Underlying health issues: Excessive sweating is known as hyperhidrosis. It occurs when you sweat more than necessary to regulate body temperature. Hyperhidrosis can be a symptom of other conditions, such as hyperthyroidism, menopause, and diabetes. It can also be a side effect of medications like antidepressants.
Social and emotional issues: Constantly wiping sweat from your brow and soaking through your shirts can be embarrassing. You may feel anxious in public and avoid being around other people.
You may not be able to sweat off excess weight, but there are proven strategies to help you lose weight in a sustainable way that promotes overall health.
Regular exercise can improve your physical and mental health. Over time, burning additional calories with exercise may also lead to weight loss.
Experts recommend 150 minutes of moderate-intensity aerobics weekly. Aim for 30 minutes of cardio — such as brisk walking, cycling, or swimming — 5 days a week. Add two weekly strength workouts that target every major muscle group.
Experts typically recommend cutting 500 calories per day for weight loss. But sustainable weight loss isn’t as simple as calories in and calories out. And it’s important to get enough nutrients to stay nourished.
Aim to eat a balance of carbohydrates, fats, and protein. Choose high-fiber carbs like fruits and whole grains to cut calories without sacrificing health. Try to reduce or limit foods high in saturated fats, refined carbohydrates, or sugar.
Hydration is critical for overall health. Research suggests that drinking more water may also be helpful for weight loss. Staying hydrated keeps your body working optimally. It may also help you burn more calories.
Your hydration needs depend on your age, weight, and current health. You’re well-hydrated if your urine is clear, pale, or straw-colored.
Sleep plays a crucial role in weight loss, too. Not getting enough sleep or having poor quality sleep has been linked to overeating and an increased risk of weight gain. Aim for 7 to 9 hours of restful sleep per night.
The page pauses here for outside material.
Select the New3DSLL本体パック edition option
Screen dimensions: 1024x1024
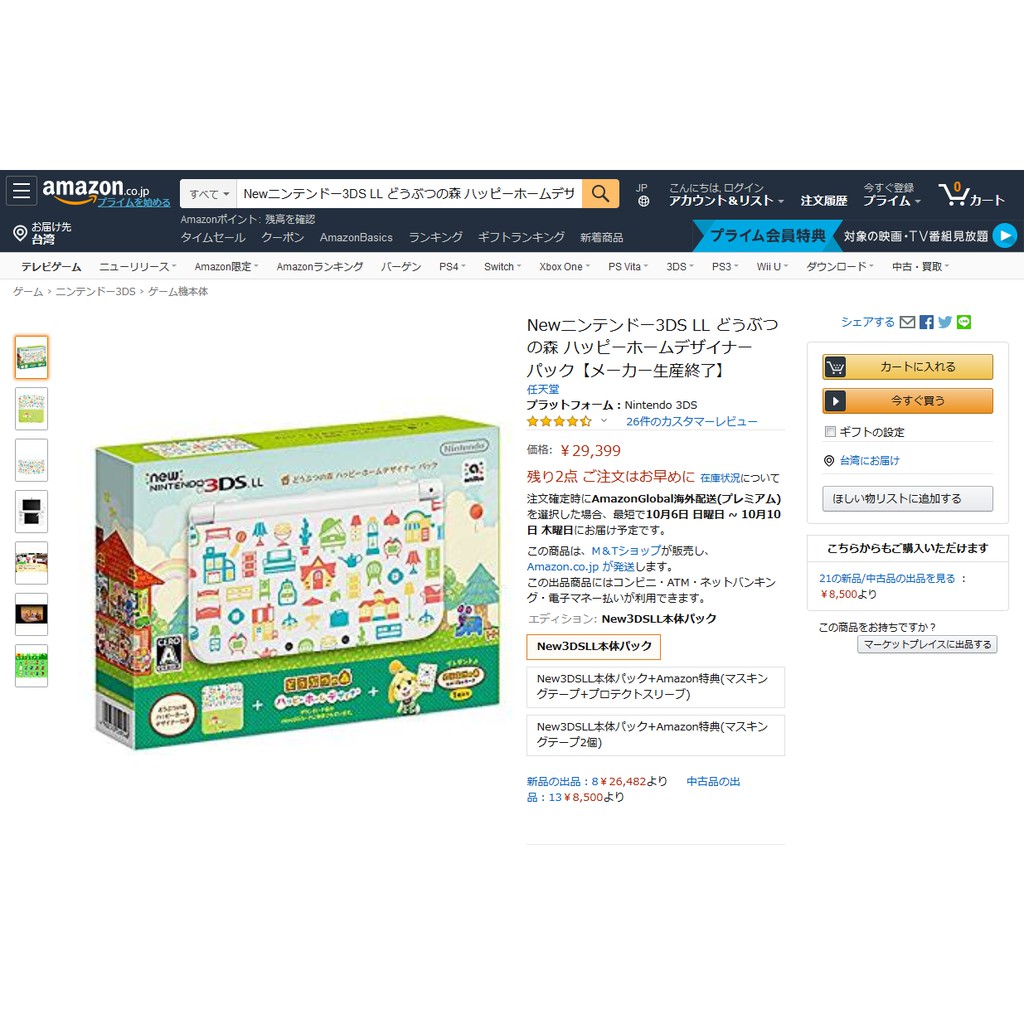594,647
Being under constant stress can take a toll on your body and mind. Stress causes a spike in cortisol, a hormone that can make you hungrier and crave less healthful foods.
You can manage stress by incorporating relaxing activities into your routine such as:
Meditation
Outdoor walks
Yoga
Playing with pets
Practicing deep-breathing exercises
Keeping track of your weight-loss progress can help you gauge how well your new habits work. Plus, seeing progress can motivate you to keep going.
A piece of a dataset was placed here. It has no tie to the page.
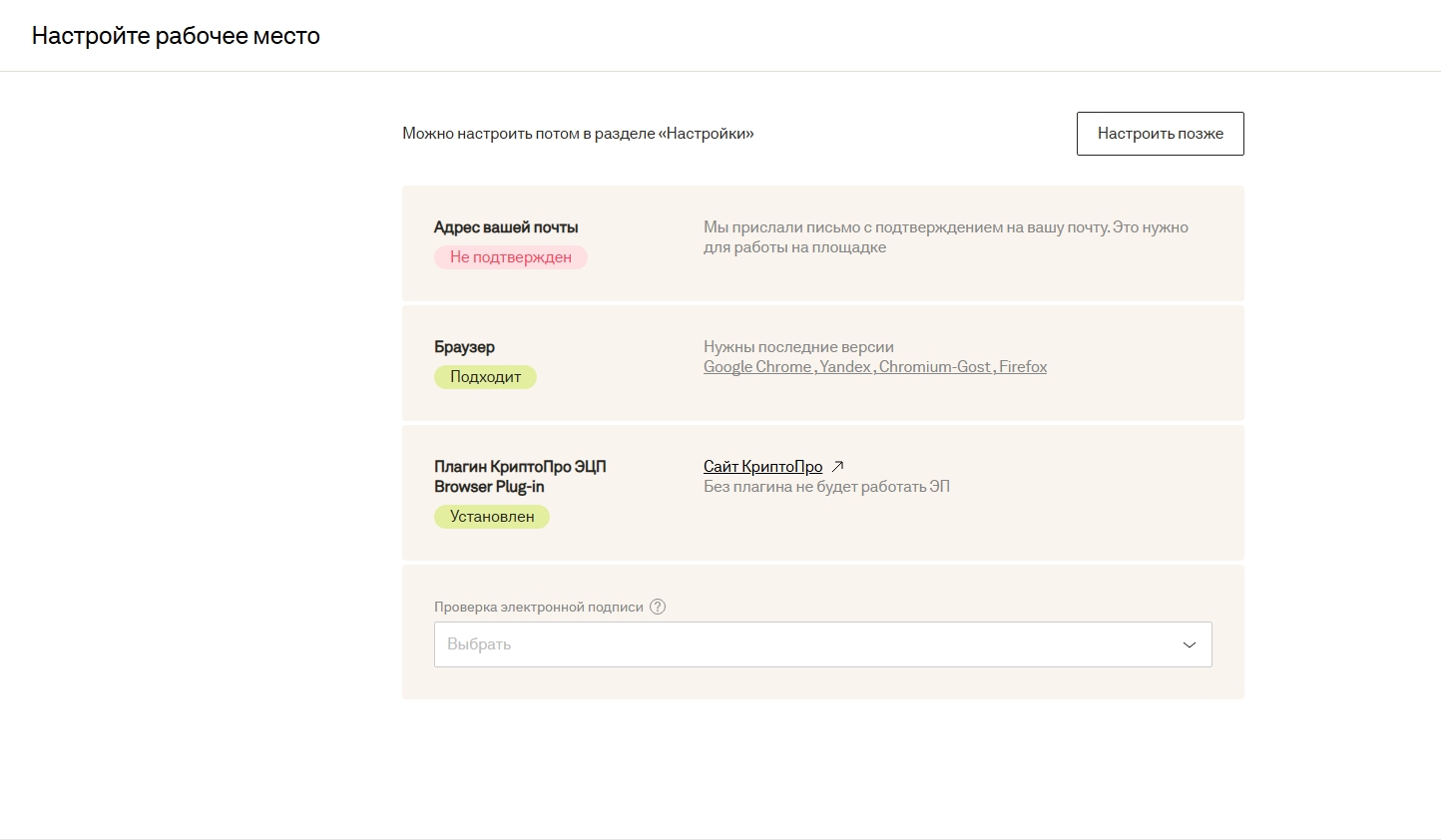Select the Браузер section heading

pyautogui.click(x=464, y=347)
Drinking water alone won’t help you lose weight. But it can support a complete weight-loss plan. Staying hydrated may help you burn more calories and feel fuller longer (if you drink it right before meals). Plus, you can reduce your calorie intake by swapping sweet drinks for water.
Generally, yes. The more you weigh, the more body mass you must move. This creates more heat, which generates more sweat.
Water can make your body weight fluctuate by as much as 5%. The exact amount varies depending on body weight, environment, diet, and activity level.
You may feel a bit lighter after sweating. But this water weight loss is temporary. Sweating is how your body cools your internal temperature — it doesn’t affect weight loss. In fact, sweating too much can cause dehydration, electrolyte imbalance, skin rash, and more. Better methods for weight loss include regular exercise, a balanced diet, sleep, and stress management.